Candaka terkekeh. “Terkadang berhadapan dengan kusara busuk sepertimu amat sangat menjengkelkan. Sekarang pilihlah, kau mati atau melepas semua ilmu hitammu?”

Rindi menggeram, matanya menajam menatap Candaka. “Kau … aura itu, kau roh dalam kandungan Kania.” Itu bukan pertanyaan, Rindi telah menyimpulkan semuanya.

Rindi tertawa terbahak-bahak. Tawa gila yang membuatku berkenyit jijik. Dia benar-benar tak tertolong lagi.

Ketika tawanya berhenti, Rindi kembali menatap Candaka. “Auramu bukan aura manusia, kau iblis? Siluman? Jenis apa sebenarnya kau ini?”

Candaka berdecak, “Aku tak akan menjawab pertanyaan manusia busuk. Jadi, kembali ke awal. Kau mati? Atau melepas semua ilmu hitammu?”

“Keparat!” Rindi mendesis, ia kemudian mengangkat kedua tangannya. Gaung gamelan terdengar entah dari mana. Rindi menari, tetapi wajahnya begitu mengerikan. Tangan gemulainya meliuk-liuk seakan sebuah ritual.

Namun, ketika aku melirik gadis berjubah merah itu. Ia hanya menyunggingkan senyum sinisnya.

Rindi mengucapkan mantra-mantra sambil mendekati Candaka, matanya menatap tajam. Candaka terdiam. Hatiku tiba-tiba gusar. Mungkinkah ia terpengaruh mantra Rindi?

Langkah Rindi semakin mendekat, tapi tak ada pergerakan dari sisi Candaka. Rasa khawatirku semakin besar. Lalu ketika aku hendak melangkah untuk menghentikan Rindi. Hal yang tak kuduga terjadi.

“Kau pikir dengan mantra-mantra itu, aku akan terpengaruh?” suara Candaka sangat dingin. Telapak tangannya memegang ubun-ubun Rindi. Setengah mencengkeram hingga gadis itu menjerit kesakitan.

Jeritannya menceritakan sebuah pilu dan asa yang terbakar. Rindi menangis dengan air mata berwarna merah, tetapi itu tak melonggarkan sedikitpun cengkeraman Candaka pada kepalanya.

“ARRRGGHHH!” jerita Rindi semakin histeris saat cahaya perak keluar dari telapak tangan Candaka. Angin dingin menerpa, jubah merah itu berkibar dengan segala kuasa.

Siapa pun yang melihatnya akan merasa ingin menundukan diri di bawah tatapannya. Rindi semakin menjerit, jeritan yang berubah serak menyeramkan. Aura hitam berpendar menyelubungi dirinya. dan ketika Candaka menekan kekuatannya lebih dalam. Sinar berwarna merah pekat, melompat keluar dari tubuh Rindi.

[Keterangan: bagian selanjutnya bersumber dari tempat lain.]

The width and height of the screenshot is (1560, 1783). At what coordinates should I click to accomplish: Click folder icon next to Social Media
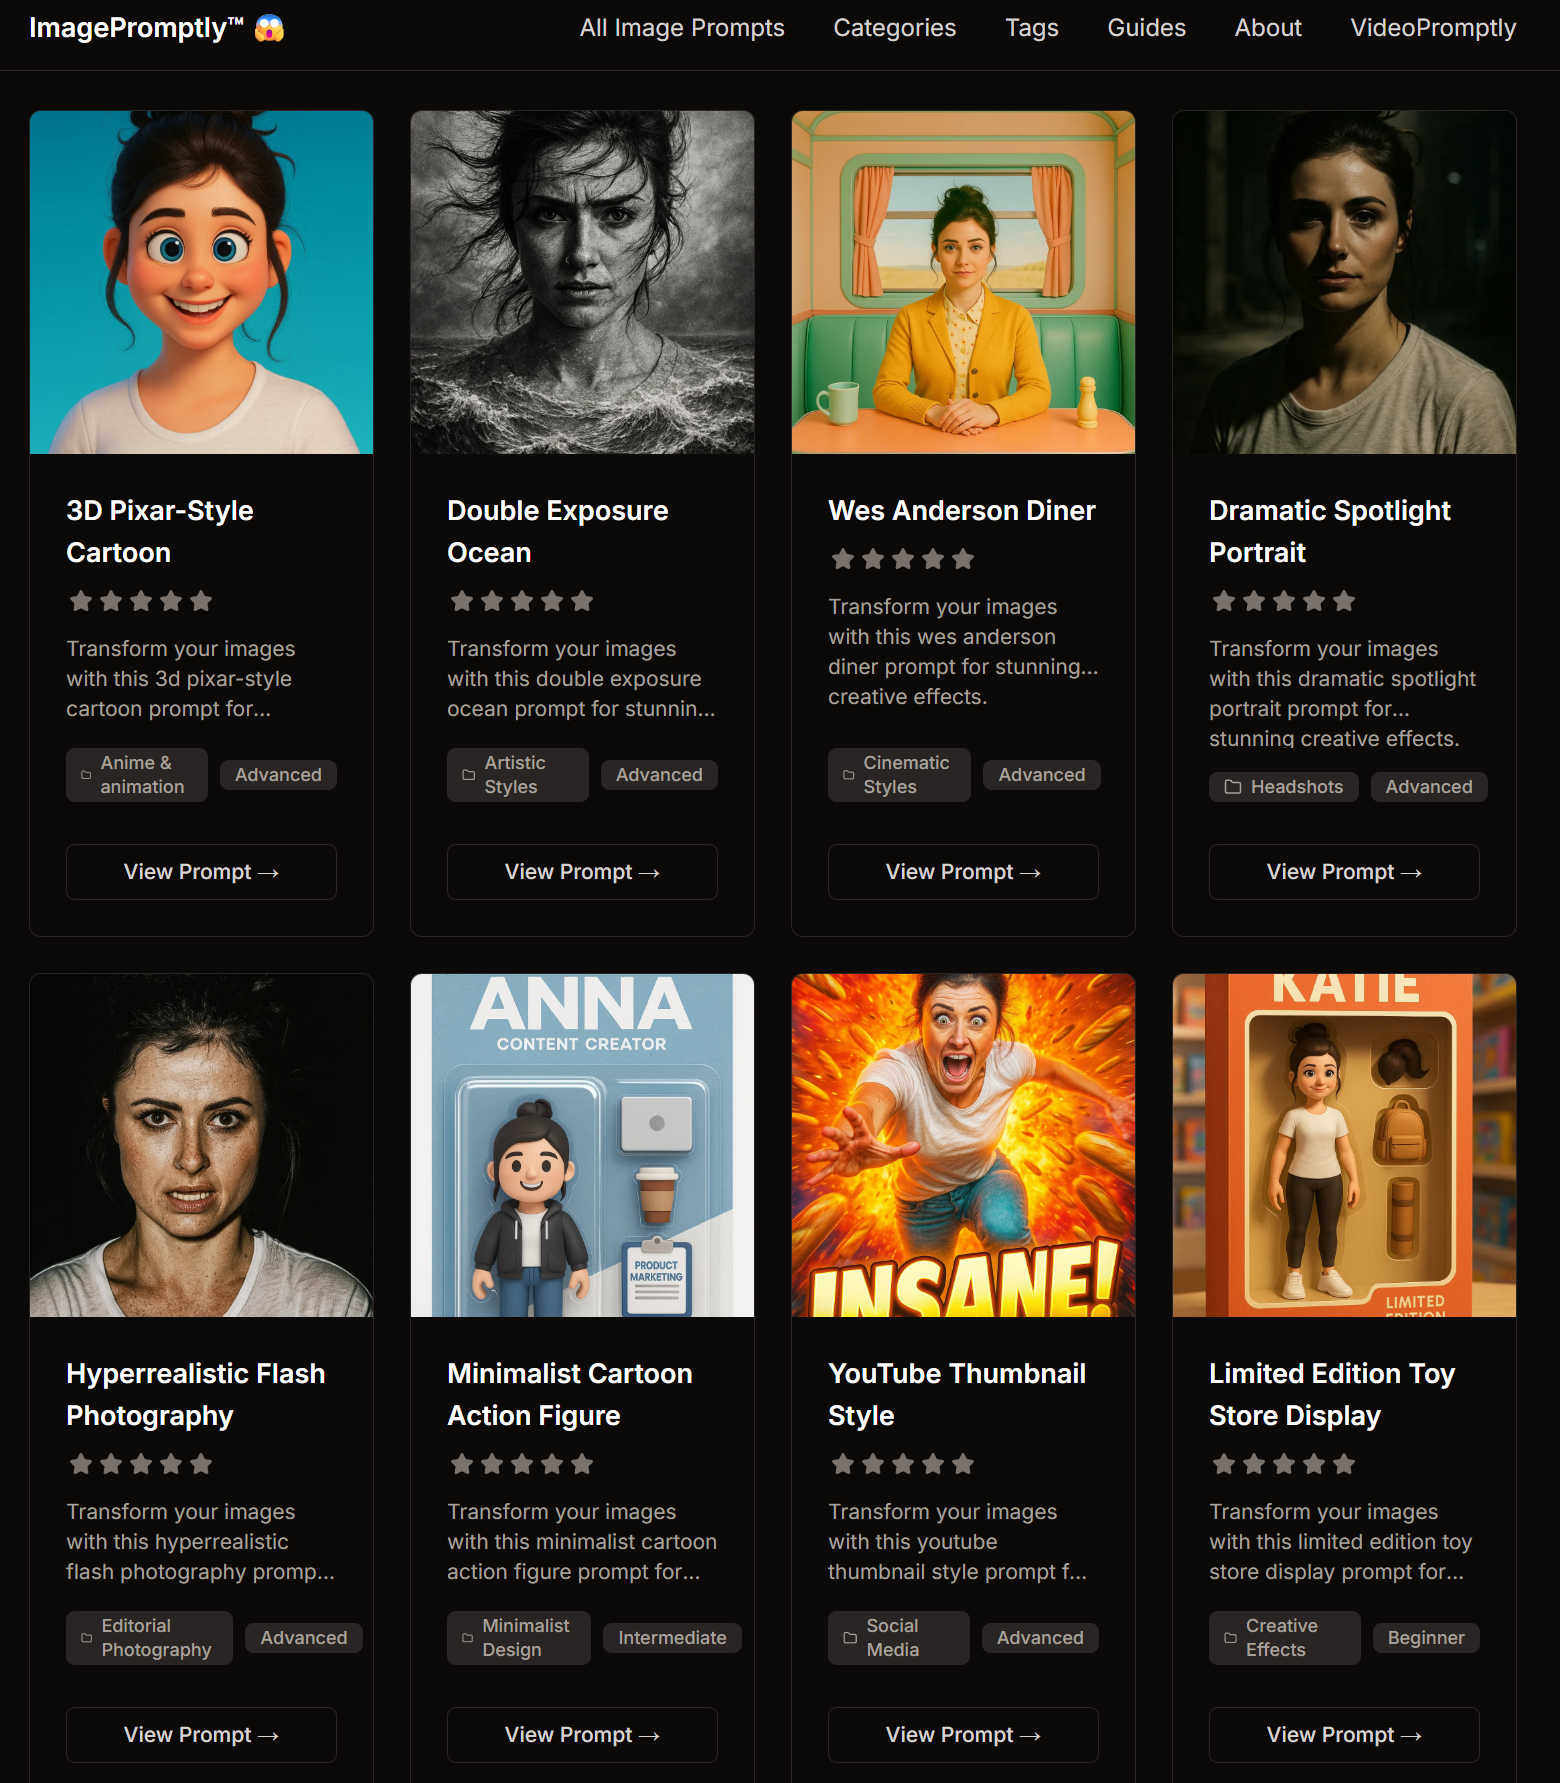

Sinar itu berubah menjadi sosok seorang wanita berkebaya kuning dengan selendang merah. Wajahnya yang biasa cantik terlihat mengerikan dengan kulit mengelupas, dan darah yang menyelubungi dirinya.

Candaka melepaskan cengkeramannya dari kepala Rindi. Seketika tubuh gadis itu terkulai dan jatuh ke tanah.

Menik memekik ngeri. Untuknya, ini pasti sesuatu yang amat mengerikan. Aku tahu, meski gadis itu gila dengan obsesinya pada Romi. Pada dasarnya, dia seorang gadis yang baik.

“Candaka … kau Candaka! Akhirnya kau muncul,” suara serak Nyai Wangsih berkumandang.

“Entah ini keberuntungan atau bukan, tetapi … namamu selalu bergema dalam kemarahan ratu kami. Candaka, jika aku dapat membunuhmu, ratuku akan bahagia hahahahaa ….”

Aku mengernyit jijik. Suara serak dan jelek si Nyai benar-benar tak enak didengar.

“Ratumu … dia bukan tandinganku.” Nada Candaka datar dan dingin. Menganggap remeh lawan di depannya. Hal itu membuat Nyai Wangsih menggeram berang.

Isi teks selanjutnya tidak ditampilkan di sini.